Flip the turbo switch, and the pipeline kicks in.
Once
filled, the pipe delivers close to one instruction per
clock. However, as with all pipelined machines, there
are some caveats to be aware of.
The
JMP and CALL penalty is relatively worse due to the
need to refill the pipe. Where such instructions require
two cycles (eight clocks) in compatible mode, they need
three cycles (three clocks) in turbo mode, derating
the advantage to 2.66´ (8 divided by 3) for those instructions
versus 4´ for most others.
Another
example is IREAD, one of the ten new instructions added
by Scenix (see Table 1). IREAD
enables a program to read the instruction memory, something
that’s nontrivial in a Harvard design (separate program
and data memory).
Given
the complication involved, IREAD requires the same number
of clocks (four) in both compatibility and turbo mode.
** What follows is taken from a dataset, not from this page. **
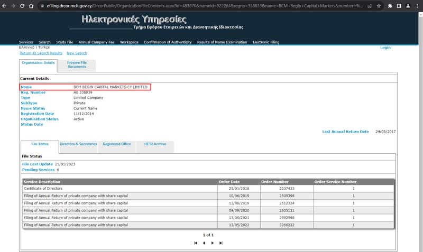Open Annual Company Fee menu
This screenshot has height=252, width=423.
point(96,42)
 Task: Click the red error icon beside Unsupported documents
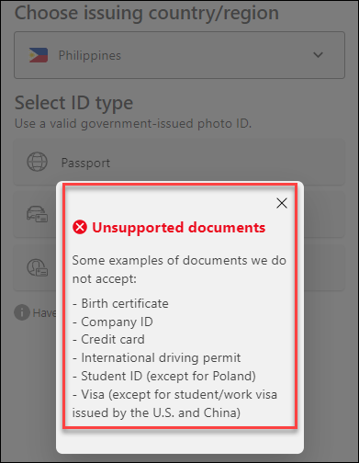(80, 227)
But, it’s faster than previous data-lookup schemes and
can access the entire code space.
Pipelined
machines are also subject to various hazards that must
be obviated by hardware, software, or both (e.g., the
problem of trying to read data at the same time it’s
being written).
Consider
a sequence of instructions involving a back-to-back
write followed by a read of the same data. Instruction
n is writing data (write stage) even as instruction
n + 1 (execute stage) wants to read it.
With
on-chip RAM, the SX includes forwarding logic that handles
such an obstacle transparently in hardware. Thus, one
instruction can write to RAM and the next one can safely
read from the same location. However, for I/O ports,
there are precautions concerning successive operations.
For
pins configured as outputs, the SX reads the actual
pin level, not the output latch. I think the SX approach
is superior because it enables the detection of external
problems such as a shorted or excessively loaded pin.
It’s
easy to confirm that the output-pin level is or isn’t
what it’s supposed to be. By contrast, reading the output
latch, rather than the pin, leaves you blind to outside
interference.
As
a consequence, a write to a port may not propagate through
to the pin in time to be recognized by an immediate
read. Depending on the clock rate and pin loading, a
non-port instruction should be inserted to split up
a back-to-back port write and read. Similarly, the possible
difference between output latch and pin level calls
for care when using read, modify, and write instructions
like SETB and CLRB.
The
I/O pins themselves (4-bit Port A, 8-bit Port B, and,
for 28-pin devices, 8-bit Port C) are versatile. Each
pin is individually programmable as input or output,
with or without an internal pull-up resistor. All inputs
are selectable as TTL or CMOS levels, and Port B and
Port C inputs can be individually defined as Schmitt
triggered.
Outputs
can sink and source 30 mA (subject to overall device
power limit), with those on Port A featuring symmetrical
drive (i.e., centered about VDD/2 under any load). This
feature is useful for driving speakers and other pseudoanalog
functions such as using a PWM to implement a DAC.
As
inputs, pins of Port B can be individually enabled to
act as wakeups (with programmable edge selection) from
low-power sleep mode. Or, three pins of Port B can be
configured as an analog comparator. Two inputs (RB1
and RB2) are compared with the result (greater than
or less than) reflected on output RB3.
Besides
general-purpose I/O, the SX includes an 8-bit timer/counter
(RTCC) and watchdog timer, either of which (but not
both at the same time) can be mated with an 8-bit prescaler.